Criada em parceria com o diretor Peter Gould, Better Call Saul é o retorno de Gilligan à sua obra de maior sucesso, agora através de um spin-off focando o advogado sem escrúpulos. A obra surge na inevitável sombra deixada pela série anterior com a missão ingrata de estabelecer as mesmas estruturas narrativas – afinal, a equipe criativa é a mesma – mas também apresentar uma história diferente daquela vista anteriormente. A trama retorna seis anos no passado para conhecermos a ascensão do jurista, uma história que em algum momento do futuro se cruzará com a de Breaking Bad. Trata-se de um difícil desafio: primeiro em compor uma série que mantenha a qualidade sem parecer mera cópia; segundo, o público torna-se ansioso por participações especiais, inferências e outros recursos narrativos que explicitem a ligação que há entre cada produção. Evidentemente, comparações são inevitáveis mas também funcionam para observamos o quanto a linguagem das duas narrativas é semelhante, mantendo cinematograficamente uma espécie de fidelidade intrínseca.
Mesmo situada em 2002, espaço temporal anterior a Breaking Bad, a primeira cena é um vislumbre do futuro após os acontecimentos do desfecho do seriado. O preto e branco apresentam-se na observação explícita de um tempo diferente e invadem o cenário adquirindo um tom poético, como se expressassem o sentimento interno de Saul. Um homem criminoso que vive com medo de ser pego a qualquer momento, cujo ponto alto do dia é a nostalgia do passado, quando era um advogado de renome destacando-se em comerciais televisivos à procura de prováveis clientes. Além dessa primeira sequência, as aberturas dos episódios contêm objetos específicos que remetem ao auge do bacharel: gravatas, a lista amarela de telefones com seu anúncio em destaque, o carro luxuoso que dirigia; imagens que se aliam à música e aos efeitos extravagantes nas curtas aberturas.

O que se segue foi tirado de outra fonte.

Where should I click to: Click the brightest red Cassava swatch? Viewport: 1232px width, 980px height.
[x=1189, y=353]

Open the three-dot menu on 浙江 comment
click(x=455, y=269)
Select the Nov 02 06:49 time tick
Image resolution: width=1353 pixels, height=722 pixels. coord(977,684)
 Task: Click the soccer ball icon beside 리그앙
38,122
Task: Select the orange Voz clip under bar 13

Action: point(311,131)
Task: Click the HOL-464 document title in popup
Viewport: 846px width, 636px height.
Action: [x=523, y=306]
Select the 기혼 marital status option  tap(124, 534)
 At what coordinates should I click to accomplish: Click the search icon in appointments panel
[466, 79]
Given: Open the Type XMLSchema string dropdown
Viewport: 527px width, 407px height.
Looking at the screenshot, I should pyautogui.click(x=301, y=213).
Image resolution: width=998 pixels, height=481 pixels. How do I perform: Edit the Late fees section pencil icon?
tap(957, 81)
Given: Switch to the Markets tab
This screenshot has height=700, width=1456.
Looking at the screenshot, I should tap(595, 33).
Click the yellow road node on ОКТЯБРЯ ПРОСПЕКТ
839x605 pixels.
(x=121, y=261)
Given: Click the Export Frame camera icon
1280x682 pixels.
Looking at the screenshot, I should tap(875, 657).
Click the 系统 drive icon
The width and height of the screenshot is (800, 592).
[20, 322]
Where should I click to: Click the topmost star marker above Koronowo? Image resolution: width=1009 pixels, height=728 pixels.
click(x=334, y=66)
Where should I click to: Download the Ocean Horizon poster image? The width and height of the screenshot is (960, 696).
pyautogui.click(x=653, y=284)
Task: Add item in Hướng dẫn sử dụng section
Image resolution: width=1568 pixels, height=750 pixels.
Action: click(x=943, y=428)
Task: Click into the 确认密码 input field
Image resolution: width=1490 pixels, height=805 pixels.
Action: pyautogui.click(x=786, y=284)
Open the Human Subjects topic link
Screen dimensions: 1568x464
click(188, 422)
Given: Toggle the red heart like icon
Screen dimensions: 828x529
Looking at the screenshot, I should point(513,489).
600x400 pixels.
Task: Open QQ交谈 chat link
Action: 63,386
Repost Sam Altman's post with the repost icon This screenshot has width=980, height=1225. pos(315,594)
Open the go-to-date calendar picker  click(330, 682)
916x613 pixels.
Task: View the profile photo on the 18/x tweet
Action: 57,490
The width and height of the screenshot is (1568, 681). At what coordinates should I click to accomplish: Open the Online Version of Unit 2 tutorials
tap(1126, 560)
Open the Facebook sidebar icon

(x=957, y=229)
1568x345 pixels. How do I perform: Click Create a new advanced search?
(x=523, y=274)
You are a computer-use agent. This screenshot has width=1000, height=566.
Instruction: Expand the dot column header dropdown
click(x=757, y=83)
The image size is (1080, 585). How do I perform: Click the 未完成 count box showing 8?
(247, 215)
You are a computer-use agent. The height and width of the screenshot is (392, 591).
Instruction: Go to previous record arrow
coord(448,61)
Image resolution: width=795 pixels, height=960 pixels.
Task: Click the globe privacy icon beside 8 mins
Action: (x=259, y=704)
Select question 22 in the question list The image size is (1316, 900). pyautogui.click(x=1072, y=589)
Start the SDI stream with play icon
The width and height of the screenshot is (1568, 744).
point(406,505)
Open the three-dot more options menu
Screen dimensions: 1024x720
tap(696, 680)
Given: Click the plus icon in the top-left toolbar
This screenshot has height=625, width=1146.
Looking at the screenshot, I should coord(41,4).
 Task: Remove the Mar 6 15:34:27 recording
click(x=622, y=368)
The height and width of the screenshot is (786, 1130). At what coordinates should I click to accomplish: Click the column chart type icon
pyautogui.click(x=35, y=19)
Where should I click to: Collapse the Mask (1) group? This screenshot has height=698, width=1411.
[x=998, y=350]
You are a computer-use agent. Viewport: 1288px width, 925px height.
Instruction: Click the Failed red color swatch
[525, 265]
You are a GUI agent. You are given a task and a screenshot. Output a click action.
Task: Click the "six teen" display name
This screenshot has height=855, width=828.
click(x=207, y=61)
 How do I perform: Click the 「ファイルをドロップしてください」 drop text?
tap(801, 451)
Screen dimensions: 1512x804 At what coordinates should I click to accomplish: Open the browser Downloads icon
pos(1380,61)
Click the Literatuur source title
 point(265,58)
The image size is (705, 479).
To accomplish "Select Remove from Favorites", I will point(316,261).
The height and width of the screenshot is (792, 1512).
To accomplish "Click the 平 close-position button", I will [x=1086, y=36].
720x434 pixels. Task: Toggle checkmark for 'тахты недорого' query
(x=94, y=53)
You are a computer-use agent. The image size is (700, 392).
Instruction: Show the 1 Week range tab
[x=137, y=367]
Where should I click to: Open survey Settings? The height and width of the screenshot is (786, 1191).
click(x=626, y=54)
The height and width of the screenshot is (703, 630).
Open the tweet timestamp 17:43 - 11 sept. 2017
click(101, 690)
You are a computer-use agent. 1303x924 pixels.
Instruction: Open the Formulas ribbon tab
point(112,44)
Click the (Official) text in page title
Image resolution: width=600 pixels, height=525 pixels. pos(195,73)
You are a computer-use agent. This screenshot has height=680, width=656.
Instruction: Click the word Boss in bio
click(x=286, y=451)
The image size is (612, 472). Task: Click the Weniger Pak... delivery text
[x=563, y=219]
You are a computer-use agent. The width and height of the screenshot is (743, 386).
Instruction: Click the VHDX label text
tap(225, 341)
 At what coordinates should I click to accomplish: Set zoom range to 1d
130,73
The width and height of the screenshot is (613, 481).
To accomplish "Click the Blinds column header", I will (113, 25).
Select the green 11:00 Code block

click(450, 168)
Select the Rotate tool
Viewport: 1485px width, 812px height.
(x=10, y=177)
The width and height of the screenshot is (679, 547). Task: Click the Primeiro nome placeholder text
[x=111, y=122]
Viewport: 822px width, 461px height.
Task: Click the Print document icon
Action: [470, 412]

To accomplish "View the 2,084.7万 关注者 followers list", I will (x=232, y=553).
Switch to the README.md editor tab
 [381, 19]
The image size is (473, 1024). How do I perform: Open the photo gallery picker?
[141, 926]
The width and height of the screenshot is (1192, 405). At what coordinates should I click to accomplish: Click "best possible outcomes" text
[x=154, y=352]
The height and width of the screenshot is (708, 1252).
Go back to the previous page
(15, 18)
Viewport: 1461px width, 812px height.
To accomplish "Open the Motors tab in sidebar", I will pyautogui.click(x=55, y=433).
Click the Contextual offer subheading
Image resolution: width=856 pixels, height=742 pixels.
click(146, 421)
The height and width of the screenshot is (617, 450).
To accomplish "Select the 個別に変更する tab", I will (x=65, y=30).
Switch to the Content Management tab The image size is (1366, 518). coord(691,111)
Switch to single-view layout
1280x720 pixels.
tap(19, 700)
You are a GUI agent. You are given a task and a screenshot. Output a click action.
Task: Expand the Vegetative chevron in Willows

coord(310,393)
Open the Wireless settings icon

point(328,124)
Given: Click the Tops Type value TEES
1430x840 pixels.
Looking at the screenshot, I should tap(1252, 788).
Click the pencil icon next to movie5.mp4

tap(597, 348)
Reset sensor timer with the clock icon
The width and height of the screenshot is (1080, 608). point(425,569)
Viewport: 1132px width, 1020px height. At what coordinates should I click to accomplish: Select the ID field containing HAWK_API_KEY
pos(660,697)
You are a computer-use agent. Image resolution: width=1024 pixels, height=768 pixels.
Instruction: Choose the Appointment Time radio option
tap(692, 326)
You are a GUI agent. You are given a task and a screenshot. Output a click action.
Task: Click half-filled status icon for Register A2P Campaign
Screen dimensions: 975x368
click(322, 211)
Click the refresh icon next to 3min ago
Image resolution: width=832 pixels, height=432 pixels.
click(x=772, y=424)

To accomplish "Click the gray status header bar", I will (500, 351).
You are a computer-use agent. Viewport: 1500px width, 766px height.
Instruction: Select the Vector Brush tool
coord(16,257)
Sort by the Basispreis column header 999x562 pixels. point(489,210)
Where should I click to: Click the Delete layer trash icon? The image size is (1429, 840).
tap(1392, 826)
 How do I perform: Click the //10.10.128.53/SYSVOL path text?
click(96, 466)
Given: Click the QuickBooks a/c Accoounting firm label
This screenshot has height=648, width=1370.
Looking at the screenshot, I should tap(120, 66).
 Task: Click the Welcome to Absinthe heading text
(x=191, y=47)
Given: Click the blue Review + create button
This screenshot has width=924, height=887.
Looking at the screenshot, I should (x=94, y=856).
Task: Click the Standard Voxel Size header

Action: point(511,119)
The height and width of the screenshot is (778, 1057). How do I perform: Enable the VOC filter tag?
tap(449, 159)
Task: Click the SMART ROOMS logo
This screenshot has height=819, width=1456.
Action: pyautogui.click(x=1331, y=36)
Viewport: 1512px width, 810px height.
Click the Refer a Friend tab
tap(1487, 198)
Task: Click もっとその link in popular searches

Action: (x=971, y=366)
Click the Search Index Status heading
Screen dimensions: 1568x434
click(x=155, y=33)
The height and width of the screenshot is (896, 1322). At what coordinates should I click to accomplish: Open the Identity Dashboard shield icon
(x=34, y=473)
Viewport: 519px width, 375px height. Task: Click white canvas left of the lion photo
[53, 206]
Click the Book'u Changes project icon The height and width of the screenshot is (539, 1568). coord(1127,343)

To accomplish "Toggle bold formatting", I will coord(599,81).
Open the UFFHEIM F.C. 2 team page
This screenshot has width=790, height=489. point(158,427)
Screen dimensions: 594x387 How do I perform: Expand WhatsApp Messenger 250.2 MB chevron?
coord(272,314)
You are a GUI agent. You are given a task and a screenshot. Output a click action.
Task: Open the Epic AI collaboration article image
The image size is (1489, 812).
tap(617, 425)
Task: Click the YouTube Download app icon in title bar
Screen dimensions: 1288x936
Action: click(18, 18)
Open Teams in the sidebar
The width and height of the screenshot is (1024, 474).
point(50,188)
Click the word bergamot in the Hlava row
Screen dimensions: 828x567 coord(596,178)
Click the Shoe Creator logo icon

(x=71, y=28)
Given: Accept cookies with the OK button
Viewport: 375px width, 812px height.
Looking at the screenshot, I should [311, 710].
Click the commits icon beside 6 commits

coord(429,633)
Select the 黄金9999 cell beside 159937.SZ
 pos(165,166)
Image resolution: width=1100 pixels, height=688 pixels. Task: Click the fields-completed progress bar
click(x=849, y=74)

A primeira temporada, lançada em dez episódios, pode ser dividida em dois atos distintos, sendo o sexto episódio o entreato entre arcos narrativos. A estrutura segue a mesma base de Breaking Bad: apresenta uma personagem principal, James McGill, e depois introduz outro importante personagem, Mike Ehrmantraut, reconhecido rapidamente pelo público como o velho turrão responsável pelo trabalho sujo da trama, formando o segundo núcleo narrativo. Como na dupla White/Pinkman, há um personagem principal cuja história transforma-o em carismático desde o princípio, e um segundo que surge de maneira tímida e, aos poucos, conquista o público. Duas representações diversificadas que equilibram a série em razão das personalidades diferentes de cada papel.
Seguindo a lógica de uma temporada dividida em dois atos, temos o primeiro movimento como abertura e apresentação da personagem, sua vida e dramas iniciais. James McGill é um homem da lei à beira da falência, vivendo dia após dia à procura de clientes que não vêm, trabalhando como defensor público do município em troca de pouco capital. A única família que possui é um irmão doente, sócio de uma famosa firma de advocacia e que permanece trancado em casa com aversão a qualquer onda eletromagnética.
Durante os cinco primeiros episódios, a história se desenvolve para apresentar ao público que o caráter de James McGill é diferente daquele visto em Saul Goodman. Observamos um advogado ainda dentro da lei e preocupado com uma visão levemente moral de fazer o bem. Afinal, não há caminho fácil nos roteiros de Gilligan e sua equipe. Trabalhando em tramas antagônicas, com as tradicionais cenas longas e espaçadas, filmadas com ângulos de visão que acompanham objetos em cena e espaços abertos, nem tudo acontece da maneira mais simples.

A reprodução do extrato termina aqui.